Convenient typeclass for defining arbitrary-index enums, which allow for safe derivation of Enum using DerivingVia.

The Problem

In certain cases (e.g. server emulation), we may find ourselves stuck with reimplementing shoddy serverside logic due to how the original game chose to encode its enumerations for de/serialization in the networking and datafiles. These enums tend to be huge (up to 200+ entries), contain unks, and at times have "holes" in the valid indices of the enumeration.

Haskell's Enum typeclass has two major issues that stand in the way of this:

  • Safety

Although Enum is already "dangerous" as-is due to the use of error upon an invalid index lookup, it is even more dangerous in the case of discontinuous enumeration ranges.

  • Redundant Declarations

To implement Enum, one has to write "duplicate" code for both toEnum and fromEnum. This leads to what I call the 2*n declaration problem. If you have 200 items in your enum ADT, you have to write 400 declarations. The best part is, writing updating such large and redundant Enum implementations is highly error-prone and may lead to an unintentional violation of Enum's isomorphicity law (fromEnum . toEnum = id).

The Solution

woe introduces the typeclass IsoEnum and the wrapper newtype WOE (Write-Once Enum) to solve the above problems. The acronym sounds a bit lame and unoriginal, but I digress.

For safety, woe provides toEnumSafely and fromEnumSafely for instances of IsoEnum. These return a Maybe result in the event of a unimplemented enum value or bad index. Additionally, WOE allows one to derive Enum on their type using deriving (Enum) via WOE MyType, thereby avoiding the "sin" of a blanket Enum instance over all IsoEnum instances.
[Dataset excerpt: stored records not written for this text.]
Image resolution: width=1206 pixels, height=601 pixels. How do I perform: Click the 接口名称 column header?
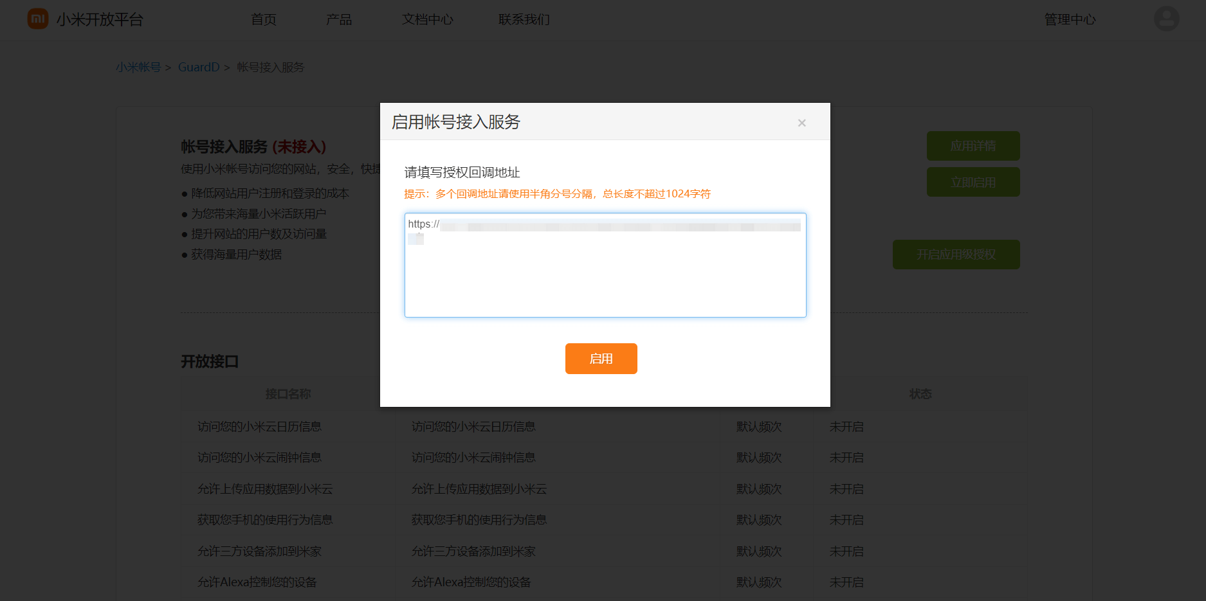(x=288, y=394)
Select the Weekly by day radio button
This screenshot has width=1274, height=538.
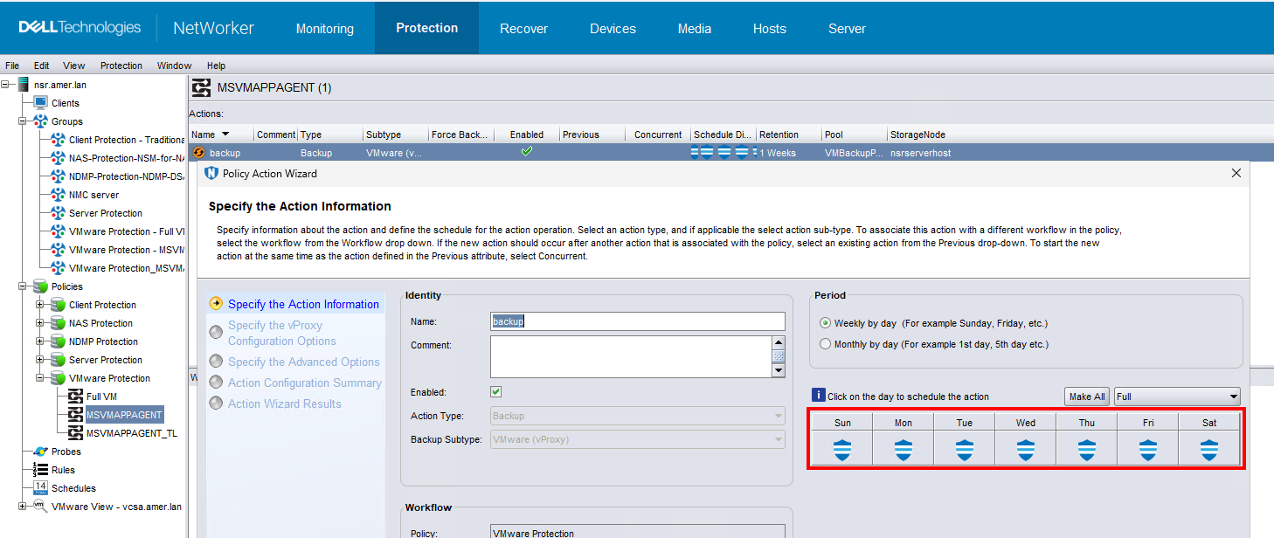(824, 322)
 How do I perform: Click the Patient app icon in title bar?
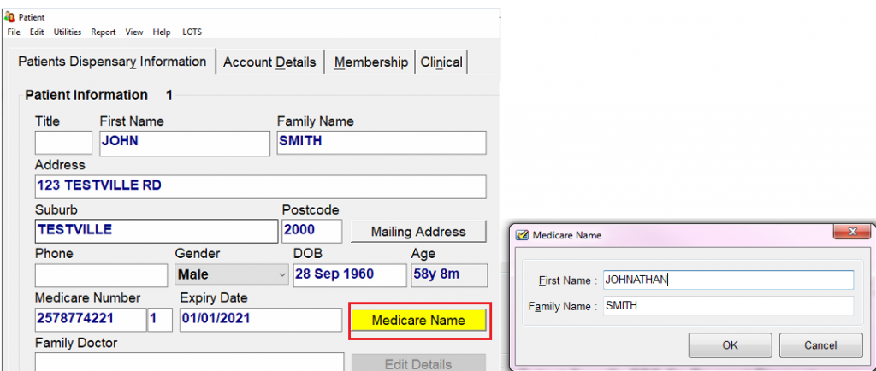[9, 16]
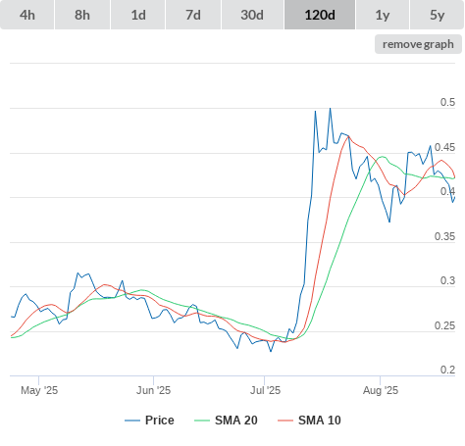465x446 pixels.
Task: Click the remove graph button
Action: (x=418, y=44)
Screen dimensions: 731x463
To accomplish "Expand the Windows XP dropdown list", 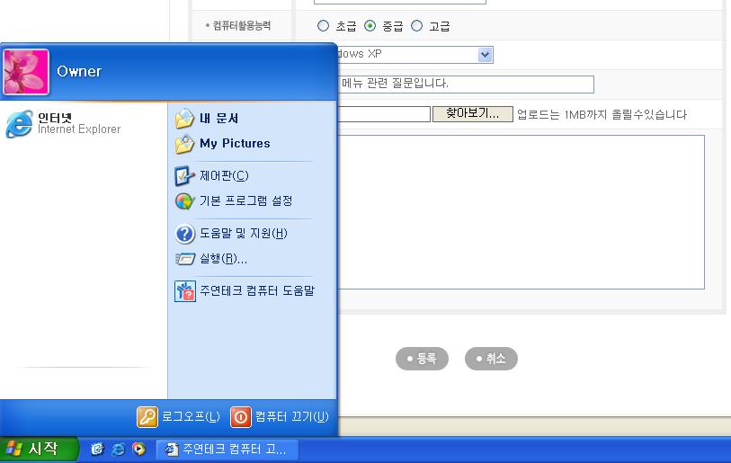I will pos(486,55).
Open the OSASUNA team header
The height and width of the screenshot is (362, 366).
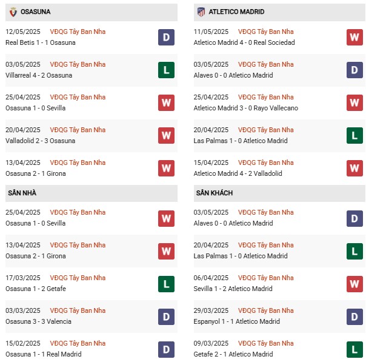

To solve redundant declarations, IsoEnum provides a single method, mapping :: [(Int, a)], that allows you to declare each index-value exactly once. Should you update it, you will only have to update a single pair instead of two. Should you want an (arguably unsafe) Enum instance for your type instead of relying on just to/fromEnumSafely, again, use deriving (Enum) via WOE MyType.

Example

import Data.WOE

data FriendRegistrationResult
  = FriendRegistered
  | NoEmptyFriendSlots
  | RequestRefused
  | RecipientAlreadyAFriend
  | RecipientNotOnline
  | RecipientHasNoEmptyFriendSlots
  | RecipientBlockedFriendRequests
  | GenericError
  deriving (Eq)
  deriving (Enum, Describable)
    via WOE FriendRegistrationResult

Note: Describable is a separate typeclass from my describe package. But this demonstrates an additional benefit of deriving via WOE: avoiding blanket de/serialization typeclass instances over all implementations of Enum or IsoEnum, which can (and will) lead to ambiguities.